4. Diagnosis
Diagnosis starts with taking a thorough history about symptoms, sport environment and a possible link between these two. Questions about triggering factors or symptom improvement after a resting break or treatment are useful. Clinical examination should include both evaluation of the external and internal nose. The general aspect of the nasal mucosa, the nasal septum and the nasal valve can be appreciated with anterior rhinoscopy. Nasal endoscopy offers the advantage of a global evaluation of the nasal cavity and sinus outflow tracts53. Examination of the external nasal pyramid and tip with valve tests will give information about important structural abnormalities, nasal valve dysfunction and alar collapse.54.
Technical exams such as anterior rhinomanometry, acoustic rhinometry and peak nasal inspiratory flow (PNIF) measurements and can be used to objectify reported nasal blockage and measure nasal resistance55. However, these objective measurements do not always correspond well with symptoms of nasal obstruction and results should always be correlated with subjective parameters.

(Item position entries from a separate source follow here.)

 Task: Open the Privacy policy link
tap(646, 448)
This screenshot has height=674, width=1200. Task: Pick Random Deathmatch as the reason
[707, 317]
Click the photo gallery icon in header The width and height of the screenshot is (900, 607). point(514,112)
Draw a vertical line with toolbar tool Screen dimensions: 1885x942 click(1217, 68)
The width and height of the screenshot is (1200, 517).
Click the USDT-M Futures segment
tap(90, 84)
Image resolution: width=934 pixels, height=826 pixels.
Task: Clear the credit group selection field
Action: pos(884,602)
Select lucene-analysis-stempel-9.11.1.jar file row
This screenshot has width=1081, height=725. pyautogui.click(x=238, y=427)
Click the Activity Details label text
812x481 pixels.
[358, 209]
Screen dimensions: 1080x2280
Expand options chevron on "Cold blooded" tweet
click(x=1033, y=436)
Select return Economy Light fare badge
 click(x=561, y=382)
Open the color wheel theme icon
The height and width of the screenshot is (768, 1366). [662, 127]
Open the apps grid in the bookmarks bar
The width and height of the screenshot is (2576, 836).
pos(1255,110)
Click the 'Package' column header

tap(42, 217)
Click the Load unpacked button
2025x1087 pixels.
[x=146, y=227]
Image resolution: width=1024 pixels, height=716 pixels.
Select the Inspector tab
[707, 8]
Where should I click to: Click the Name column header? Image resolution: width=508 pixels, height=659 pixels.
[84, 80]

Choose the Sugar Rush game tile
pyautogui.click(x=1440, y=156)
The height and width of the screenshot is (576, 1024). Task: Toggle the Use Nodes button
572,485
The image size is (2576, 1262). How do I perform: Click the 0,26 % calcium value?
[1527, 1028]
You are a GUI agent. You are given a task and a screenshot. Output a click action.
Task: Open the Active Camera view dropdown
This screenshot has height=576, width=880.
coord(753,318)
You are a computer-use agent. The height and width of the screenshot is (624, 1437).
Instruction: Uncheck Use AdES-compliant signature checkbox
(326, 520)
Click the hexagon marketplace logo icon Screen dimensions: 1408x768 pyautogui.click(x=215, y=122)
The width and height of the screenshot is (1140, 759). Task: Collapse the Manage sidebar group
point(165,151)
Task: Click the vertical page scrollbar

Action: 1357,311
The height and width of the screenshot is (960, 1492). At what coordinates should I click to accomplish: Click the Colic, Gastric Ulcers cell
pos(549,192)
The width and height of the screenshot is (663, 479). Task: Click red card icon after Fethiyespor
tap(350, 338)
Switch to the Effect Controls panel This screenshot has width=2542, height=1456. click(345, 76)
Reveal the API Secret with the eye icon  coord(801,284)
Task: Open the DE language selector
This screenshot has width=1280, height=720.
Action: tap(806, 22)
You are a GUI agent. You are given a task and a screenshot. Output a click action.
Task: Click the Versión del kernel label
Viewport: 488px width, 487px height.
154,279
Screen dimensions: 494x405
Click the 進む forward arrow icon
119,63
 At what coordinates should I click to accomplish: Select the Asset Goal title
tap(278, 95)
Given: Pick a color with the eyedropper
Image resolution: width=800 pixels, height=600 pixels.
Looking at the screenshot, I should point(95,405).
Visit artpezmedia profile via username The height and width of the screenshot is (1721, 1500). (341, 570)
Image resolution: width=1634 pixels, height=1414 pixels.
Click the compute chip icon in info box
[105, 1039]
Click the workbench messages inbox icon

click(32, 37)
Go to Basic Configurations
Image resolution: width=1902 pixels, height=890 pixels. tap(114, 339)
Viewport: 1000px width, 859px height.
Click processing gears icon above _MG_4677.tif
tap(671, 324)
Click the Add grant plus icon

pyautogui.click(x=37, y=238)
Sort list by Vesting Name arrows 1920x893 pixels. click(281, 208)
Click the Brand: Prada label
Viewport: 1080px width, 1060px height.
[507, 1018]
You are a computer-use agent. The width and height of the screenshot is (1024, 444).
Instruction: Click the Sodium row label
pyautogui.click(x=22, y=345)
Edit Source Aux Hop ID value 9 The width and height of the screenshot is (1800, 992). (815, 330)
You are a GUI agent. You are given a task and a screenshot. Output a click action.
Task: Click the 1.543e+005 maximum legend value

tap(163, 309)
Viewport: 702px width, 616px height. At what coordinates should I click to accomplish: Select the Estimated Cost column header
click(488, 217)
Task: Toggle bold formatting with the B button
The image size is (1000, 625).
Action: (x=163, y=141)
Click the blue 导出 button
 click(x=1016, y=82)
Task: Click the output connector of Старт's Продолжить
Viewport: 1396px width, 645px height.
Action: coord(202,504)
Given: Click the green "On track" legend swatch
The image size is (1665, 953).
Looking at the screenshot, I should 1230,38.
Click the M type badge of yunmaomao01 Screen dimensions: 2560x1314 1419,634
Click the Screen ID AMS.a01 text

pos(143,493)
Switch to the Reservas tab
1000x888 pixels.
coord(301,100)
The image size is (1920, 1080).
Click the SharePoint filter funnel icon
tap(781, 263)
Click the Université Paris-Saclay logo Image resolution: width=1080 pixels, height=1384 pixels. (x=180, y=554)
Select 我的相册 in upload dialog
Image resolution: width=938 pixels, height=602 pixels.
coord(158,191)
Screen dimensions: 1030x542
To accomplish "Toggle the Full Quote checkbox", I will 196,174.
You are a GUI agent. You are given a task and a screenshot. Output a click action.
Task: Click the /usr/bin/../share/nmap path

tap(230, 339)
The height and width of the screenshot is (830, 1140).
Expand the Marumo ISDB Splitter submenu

Every athlete with airway symptoms should be screened for allergies as a causal factor of rhinitis. The validated AQUA questionnaire is often used as a screening tool to identify athletes with allergic disease (specificity 97.1%, sensitivity 58.3% when score > 5)56, 57. However, the final diagnosis of AR is based upon a correlation between the typical history and the systemic detection of allergen-specific IgE, either by skin prick test (SPT) or in the serum 58. When a mismatch exists between symptoms and systemic IgE detection, a specific nasal allergen challenge can be considered 59. Nasal cold dry air challenge can objectify the presence of NHR 47. Unlike exercise-induced bronchoconstriction (EIB), no specific test is currently available to diagnose exercise-induced rhinitis which is consequently solely based on self-reporting.
Treatment options
Different types of nasal pathology in athletes should be treated according to the respective guidelines 20, 21, 60. However, due to the World Anti-Doping Agency (WADA) regulations61, athletes ought to adhere to strict regulations in terms of pharmacological treatment. Treatment differs between mucosal and structural pathology and options are summarized in table 1.